Measurement and calculation method of attitude parameters of roadheader

1. School of Mechanical Electronic & Information Engineering, China University of Mining and Technology(Beijing), Beijing 100083, China;
2. Institute of Intelligent Mines & Robotics, China University of Mining and Technology(Beijing), Beijing 100083, China

摘要

摘要: 针对现有掘进机姿态参数测量方法将双轴倾角仪输出角度直接作为掘进机的俯仰角和横滚角的现象，通过分析掘进机姿态参数测量及双轴倾角仪测量原理，得出不论是在水平巷道还是倾斜巷道中，单独使用双轴倾角仪均无法进行俯仰角和横滚角测量，需将双轴倾角仪与包含掘进机航向信息的定位方法进行融合，才能同时解算出掘进机全姿态参数。针对水平巷道和倾斜巷道2种典型掘进工况，给出了融合扇形激光和双轴倾角仪的姿态解算方法（方法1）、融合机身两点坐标和双轴倾角仪的姿态解算方法（方法2）。方法1根据扇形激光束光斑位置实时确定掘进机相对于巷道坐标系的偏航角，通过双轴倾角仪获得掘进机机身相对于巷道坐标系的俯仰角和翻滚角，从而解算出掘进机的偏航角、俯仰角和横滚角。方法2先测量掘进机机身上2个待测点在巷道坐标系下的三维坐标，然后根据双矢定姿原理，利用双轴倾角仪测量并解算出掘进机姿态参数。Matlab与Gazebo联合仿真结果表明，在水平巷道中和4种不同倾角的倾斜巷道中，将双轴倾角仪输出角度直接作为掘进机的俯仰角和横滚角的方法误差较大，难以满足掘进机姿态参数测量需要；方法1和方法2的误差都很小，在水平巷道中的最大角度误差均值为0.004 9°，在倾斜巷道中的最大角度误差均值为0.025°，验证了2种掘进机姿态解算方法的合理性。

# WRITTEN TASKS
• a. How would you translate this sentence from the roadheader attitude abstract into English: "方法2先测量掘进机机身上2个待测点在巷道坐标系下的三维坐标，然后根据双矢定姿原理，利用双轴倾角仪测量并解算出掘进机姿态参数。"
• b. Does the roadheader attitude abstract support each statement? Answer yes or no, and quote the deciding words.
(i) Method 1 determines the roadheader's yaw angle from the position of a fan-shaped laser spot.
(ii) In a horizontal roadway, a dual-axis inclinometer used alone can measure pitch and roll angles.
(iii) The simulation combined Matlab and Gazebo.
• c. What does the roadheader attitude abstract state on these points?
(i) Which university are both listed institutions part of?
(ii) How many inclined roadways with different inclination angles were simulated?
(iii) What was the maximum mean angle error of the two methods in the horizontal roadway?

Records for locating described items:
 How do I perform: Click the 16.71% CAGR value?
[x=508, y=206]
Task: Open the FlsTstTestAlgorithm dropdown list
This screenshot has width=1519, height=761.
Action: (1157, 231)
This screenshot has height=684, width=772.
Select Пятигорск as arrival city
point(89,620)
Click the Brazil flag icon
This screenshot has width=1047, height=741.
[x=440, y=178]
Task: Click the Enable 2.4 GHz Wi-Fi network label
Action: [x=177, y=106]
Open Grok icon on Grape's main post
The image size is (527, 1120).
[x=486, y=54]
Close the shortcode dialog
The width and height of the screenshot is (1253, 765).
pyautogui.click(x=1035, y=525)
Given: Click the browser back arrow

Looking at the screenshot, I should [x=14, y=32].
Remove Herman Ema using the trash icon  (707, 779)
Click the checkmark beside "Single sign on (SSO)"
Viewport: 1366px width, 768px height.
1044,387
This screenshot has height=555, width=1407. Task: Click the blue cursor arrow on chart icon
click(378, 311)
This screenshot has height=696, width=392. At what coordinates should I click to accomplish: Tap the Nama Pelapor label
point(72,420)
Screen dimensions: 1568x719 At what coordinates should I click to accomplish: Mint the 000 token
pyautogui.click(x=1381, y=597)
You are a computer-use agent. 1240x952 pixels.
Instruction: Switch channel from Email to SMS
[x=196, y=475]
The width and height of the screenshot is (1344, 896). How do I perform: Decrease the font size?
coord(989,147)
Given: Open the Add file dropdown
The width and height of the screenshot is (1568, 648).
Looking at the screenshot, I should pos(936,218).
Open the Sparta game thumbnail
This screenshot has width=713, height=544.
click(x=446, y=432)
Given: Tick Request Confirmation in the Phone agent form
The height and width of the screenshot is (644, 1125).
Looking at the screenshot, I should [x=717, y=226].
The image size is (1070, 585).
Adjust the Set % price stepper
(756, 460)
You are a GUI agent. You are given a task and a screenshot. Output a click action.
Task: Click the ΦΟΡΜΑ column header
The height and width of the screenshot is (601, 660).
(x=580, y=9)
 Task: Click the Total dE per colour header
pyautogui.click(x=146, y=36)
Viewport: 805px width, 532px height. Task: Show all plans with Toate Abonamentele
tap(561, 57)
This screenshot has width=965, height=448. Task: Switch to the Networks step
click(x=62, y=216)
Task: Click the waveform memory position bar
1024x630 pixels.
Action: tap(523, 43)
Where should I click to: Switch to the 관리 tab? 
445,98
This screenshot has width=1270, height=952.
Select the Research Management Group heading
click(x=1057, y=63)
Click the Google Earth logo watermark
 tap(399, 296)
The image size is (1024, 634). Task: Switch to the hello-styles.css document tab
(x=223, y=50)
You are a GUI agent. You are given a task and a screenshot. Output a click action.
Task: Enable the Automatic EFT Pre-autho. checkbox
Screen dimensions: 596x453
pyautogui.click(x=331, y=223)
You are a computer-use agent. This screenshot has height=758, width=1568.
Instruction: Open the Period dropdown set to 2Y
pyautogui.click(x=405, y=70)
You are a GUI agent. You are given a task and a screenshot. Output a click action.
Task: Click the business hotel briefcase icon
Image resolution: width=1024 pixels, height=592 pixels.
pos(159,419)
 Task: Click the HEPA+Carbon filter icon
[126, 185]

# IN RESPONSE
• a. Method 2 first measures the three-dimensional coordinates of two points to be measured on the roadheader body in the roadway coordinate system, and then, based on the double-vector attitude determination principle, uses the dual-axis inclinometer to measure and solve for the roadheader's attitude parameters.

• b.
(i) Yes: "方法1根据扇形激光束光斑位置实时确定掘进机相对于巷道坐标系的偏航角"
(ii) No: "不论是在水平巷道还是倾斜巷道中，单独使用双轴倾角仪均无法进行俯仰角和横滚角测量"
(iii) Yes: "Matlab与Gazebo联合仿真结果表明"

• c.
(i) China University of Mining and Technology (Beijing)
(ii) 4
(iii) 0.004 9°